Despite early applications in 1960’s, it was only in 1971 that Pauling, Robinson et al. conceived the core concept of modern metabolomics, which posits that “information-rich data reflecting the functional status of a complex biological system resides in the quantitative and qualitative pattern of metabolites in body fluids”51.

The metabolome is also referred to as the set of small molecular mass organic compounds found in a given biological media, which includes endogenous compounds (all organic substances naturally occurring from the metabolism of the studied living organism), and xenobiotics (and their catabolic products). Metabolic analyses at first relied upon nuclear magnetic resonance (NMR), although recent improvement in the field of mass spectrometry (MS) made available two complementary methods which allow detecting from a few hundreds to thousands of signals related to both genetic and environmental contributions21. Each technique holds specific advantages over the other: while NMR was favoured by (i) machine accessibility; (ii) established data handling; and (iii) the nondestructive nature of the analysis; MS has gradually complemented NMR owing to its (i) higher sensitivity; (ii) improved metabolite discrimination; (iii) coverage of the metabolome space; and (iv) modularity to perform compound-class-specific analyses; other than to (v) a dramatically reduced demand for starting material necessary to perform an extensive analysis52,53. MS also allows to perform (vi) targeted analyses, through monitoring of one (or a handful) of metabolites through isolation and fragmentation of precursor ion and subsequent isolation of the fragmented transitions, a workflow which is known as selected/multiple reaction monitoring (SRM or MRM)54. Direct monitoring of specific metabolites allows quantitation throughout a wide spread range of linear concentrations (from mM to nM, down to picomole quantities, depending on the characteristics of the MS instruments) and results in less demanding requirements for analyte volumes (0.5 μl as in the case of blastocoele fluid36).

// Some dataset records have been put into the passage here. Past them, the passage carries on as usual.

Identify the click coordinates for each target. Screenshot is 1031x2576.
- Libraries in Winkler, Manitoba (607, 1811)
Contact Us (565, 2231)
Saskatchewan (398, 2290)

The recent improvements in the field of metabolomics are not only to be attributed to technical advancements, but also to the creation of specific software and databases which now allow mapping and interpreting metabolic fluctuations with relative ease5557. These improvements have opened brand new scenarios in the field of red blood cell investigations (basic science systems biology5860, red blood cell cold liquid-61,62 or cryo-storage63 for transfusion purposes), being erythrocyte both one of the simplest biological cell models and a unique treasure trove of either direct or indirect biological signatures (biomarkers) for most various diseases and pathological conditions.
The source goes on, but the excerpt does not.